A hipótese do volante de criação

A hipótese do volante de criação

publicidade

 Sempre gostei de futebol, que descobri, em Palomas, em 1970, aos oito anos de idade, ouvindo as transmissões da Rádio Guaíba na cobertura da Copa do Mundo do México. Ali, decidi ser jornalista. Estou entre aqueles que cultivam um simpático paradoxo: acham o futebol a mais importante das coisas irrelevantes. Sou colorado e ex-colorado. Já fui gremista. Não aprecio a fidelidade extrema a um clube. Vira fanatismo. Todo mundo que acompanha futebol entende do assunto. No entanto, é o ambiente em que mais se acusa o outro de nada entender. Basta pensar diferente. Especialistas erram também. A paixão e o desejo de prever o futuro comprometem a suposta frieza necessária às análises. É delicioso.

Comecei em jornalismo como repórter esportivo. Participo de programas de debates há 14 anos. Cada vez uso mais a minha própria linguagem. O russo Turgueniev, em “Pais e filhos”, romance que opõe antigos e modernos, ironizava os governantes modernos como moços, progressistas e déspotas. Hoje, seriam jovens, liberais conservadores e autoritários. Destacava também que o jovem tecnocrata moderno “empregava muito bem toda a terminologia correspondente ao caso”. A terminologia é fundamental. No futebol, chamo de neotáticos os jovens treinadores e comentaristas que defendem um novo paradigma. Não é uma ofensa. Pode ser uma constatação ou uma hipótese. O romântico adora o camisa dez criativo. O neotático admira um híbrido de utopia, que rotulo de volante de criação.
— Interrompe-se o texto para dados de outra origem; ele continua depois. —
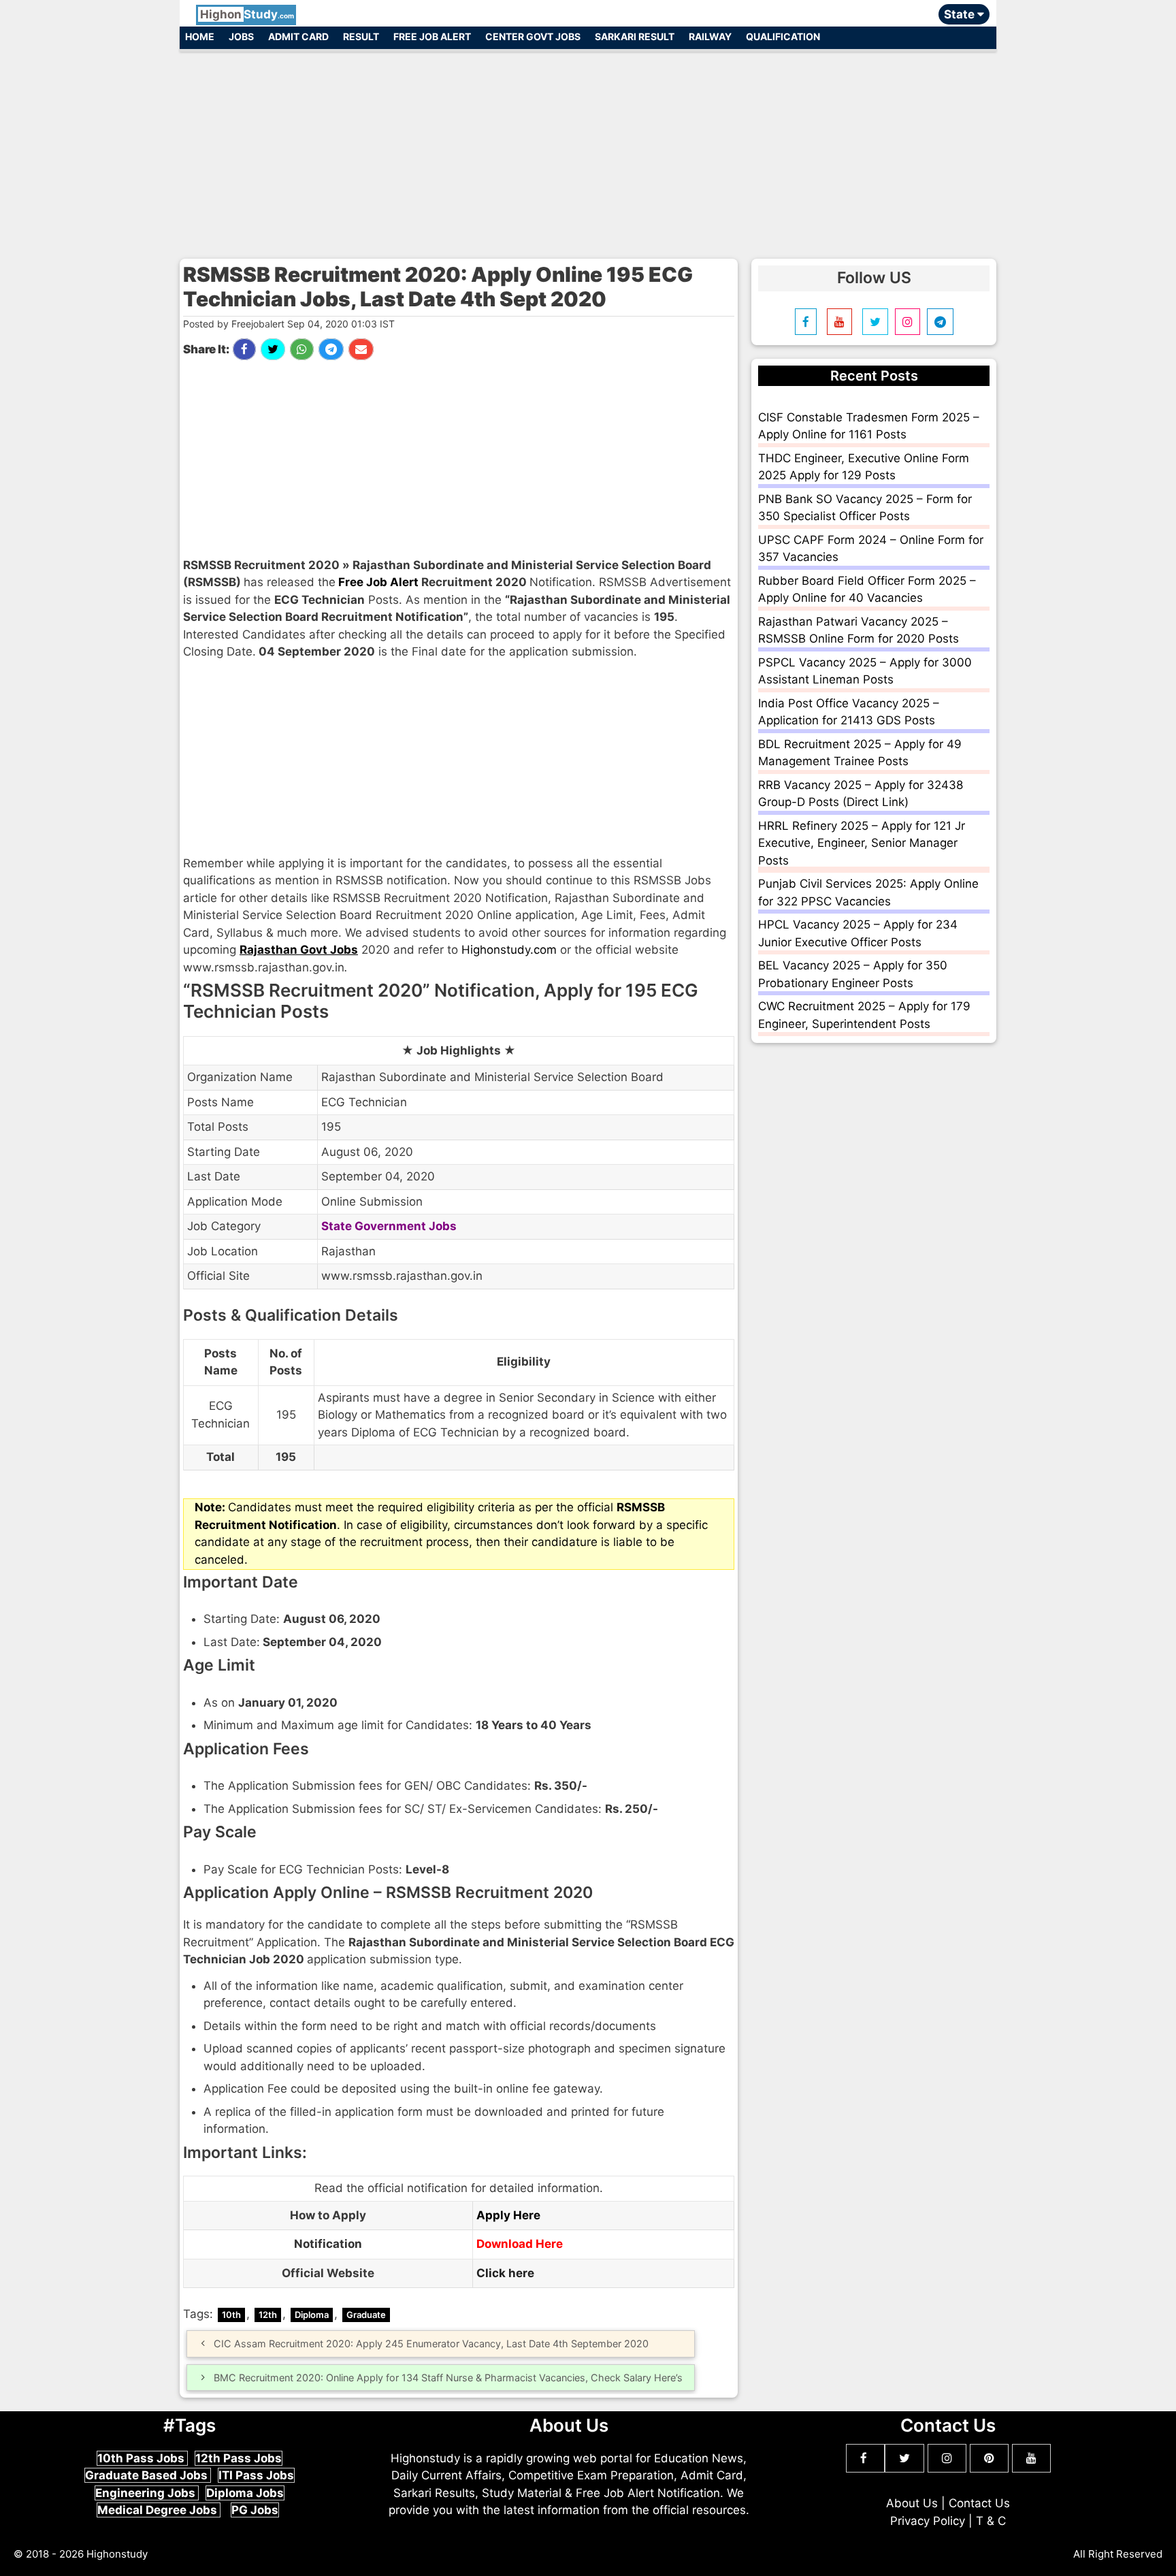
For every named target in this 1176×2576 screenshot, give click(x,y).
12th (268, 2314)
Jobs (241, 36)
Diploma (312, 2314)
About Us (912, 2503)
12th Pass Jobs (238, 2458)
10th (231, 2314)
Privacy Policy (927, 2521)
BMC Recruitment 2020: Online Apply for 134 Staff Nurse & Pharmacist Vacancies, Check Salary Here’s (448, 2377)
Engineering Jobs (146, 2493)
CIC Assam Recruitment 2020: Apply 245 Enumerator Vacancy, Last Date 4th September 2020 (431, 2343)
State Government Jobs (389, 1226)
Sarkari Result (634, 36)
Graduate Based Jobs (147, 2475)
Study (247, 14)
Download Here (519, 2244)
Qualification (783, 36)
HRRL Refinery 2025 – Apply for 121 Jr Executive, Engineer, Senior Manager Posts (861, 843)
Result (361, 36)
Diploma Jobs (245, 2493)
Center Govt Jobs (533, 36)
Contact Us (979, 2503)
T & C (991, 2521)
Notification (328, 2244)
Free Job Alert (432, 36)
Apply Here (508, 2215)
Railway (710, 36)
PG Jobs (254, 2510)
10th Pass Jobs (142, 2458)
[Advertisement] (588, 148)
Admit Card (298, 36)
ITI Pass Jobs (256, 2475)
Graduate (366, 2314)
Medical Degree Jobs (158, 2510)
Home (199, 36)
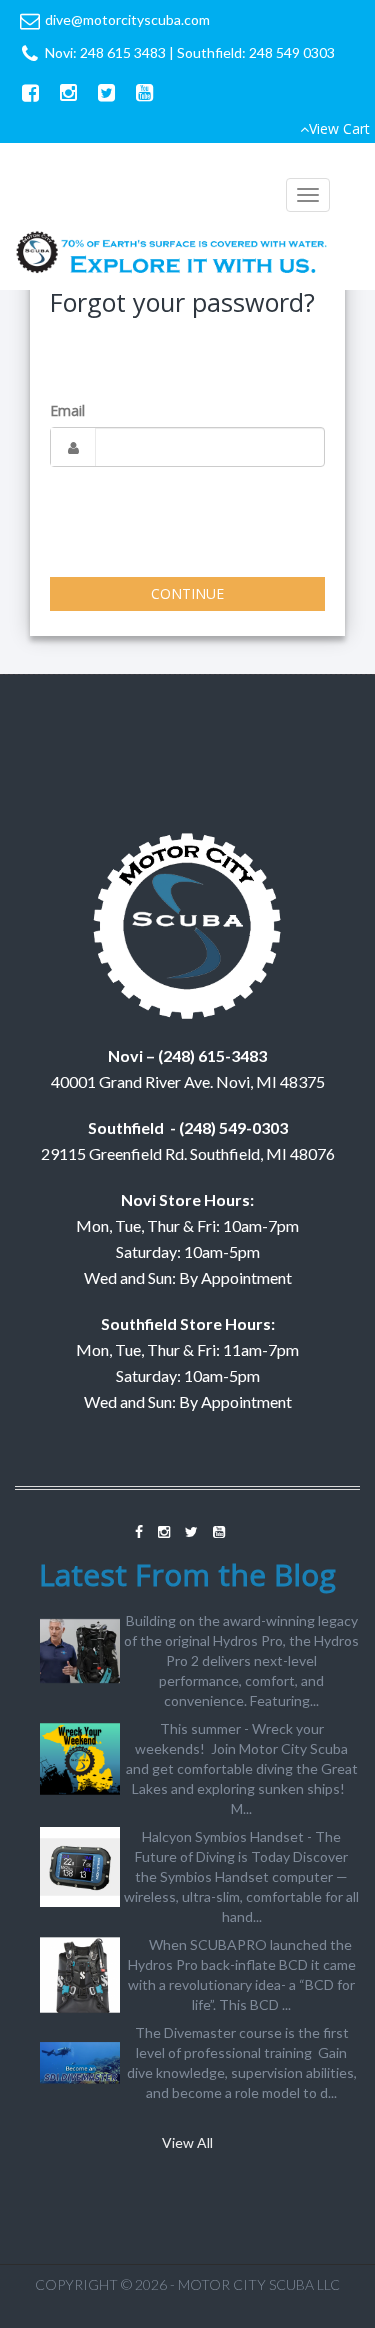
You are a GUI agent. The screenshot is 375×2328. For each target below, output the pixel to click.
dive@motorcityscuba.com (127, 19)
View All (187, 2142)
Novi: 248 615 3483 (105, 52)
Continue (187, 593)
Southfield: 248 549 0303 (256, 52)
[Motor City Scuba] (172, 255)
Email (67, 410)
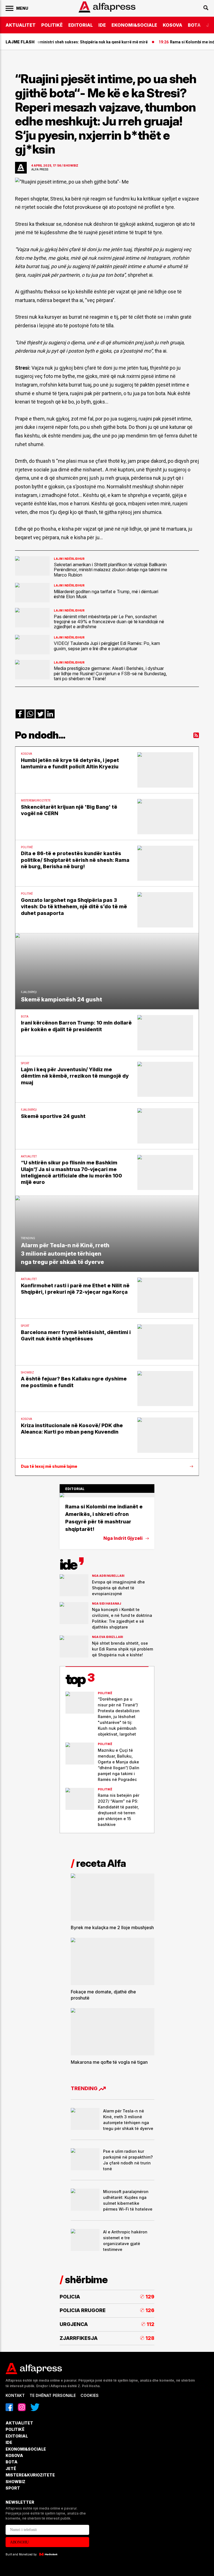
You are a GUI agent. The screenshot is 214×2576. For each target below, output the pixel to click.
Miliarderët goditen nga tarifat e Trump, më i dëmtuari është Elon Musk (106, 594)
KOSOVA (172, 25)
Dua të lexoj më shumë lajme (49, 1466)
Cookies (90, 2395)
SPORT (13, 2488)
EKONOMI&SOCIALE (134, 25)
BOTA (194, 25)
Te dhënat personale (53, 2395)
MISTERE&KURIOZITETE (30, 2475)
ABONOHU (19, 2542)
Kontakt (15, 2395)
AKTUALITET (21, 25)
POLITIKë (52, 25)
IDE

Futebol é metáfora da vida. O dez criativo, em extinção, é D’Alessandro, que os neotáticos detestam, embora neguem. Acham que ele atrasa o jogo. Há muitas maneiras de jogar futebol. Tem o jogador que corre com a bola e pode ser muito útil. Tem o que corre sem a bola a aparece no lugar certo para receber. Tem aquele que faz a bola correr. Os neotáticos idolatram o volante de criação, o jogador total, perfeito, completo, marca e ataca, defende e cria, desarma e passa bem, lança e dribla, destrói e constrói, fecha e abre espaços, toma, passa e aparece de surpresa na área para fazer gol, chuta bem de longe, cabeceia e arma. Nem Pelé foi tão completo. Muito menos Maradona, Messi e Cristiano Ronaldo.

Dizem que esse volante de criação existe. Muitos nomes são citados. Há sempre exceções para confirmar qualquer tese. Na média, o que se vê é muito bom baterista tocando medianamente guitarra. Uma coisa é a posição, que não se escolhe, descobre-se, e outra a função. Parece a vida. O futebol, como a vida, estraga as nossas melhores previsões todos os dias. O ultrapassado Felipão papou os neotáticos. Renato Portaluppi, o que nunca estudou futebol na Europa, tornou-se um dos mais cobiçados técnicos do país. Bolsonaro ganhou as eleições. Os neotáticos tendem a pensar que quem faz essas constatações prefere o antigo regime. Não necessariamente. Pode ser apenas uma forma de dizer “esses moços, pobres moços, ah, se eles soubessem o que eu sei...” Arrogância? Não. Velhice. Melhor: constatação do triunfo da pluralidade. Muitos são caminhos que levam a Roma e ao gol.

Joseph de Maistre dizia saber por Montesquieu que se podia ser até persa. Diógenes procurava um homem com sua lamparina. Eu procuro um volante de criação como o da lenda. Só acho marcadores e criadores. Assim.

*

Jair Bolsonaro é um volante de contenção que decidiu ser ponta-direita ao estilo antigo.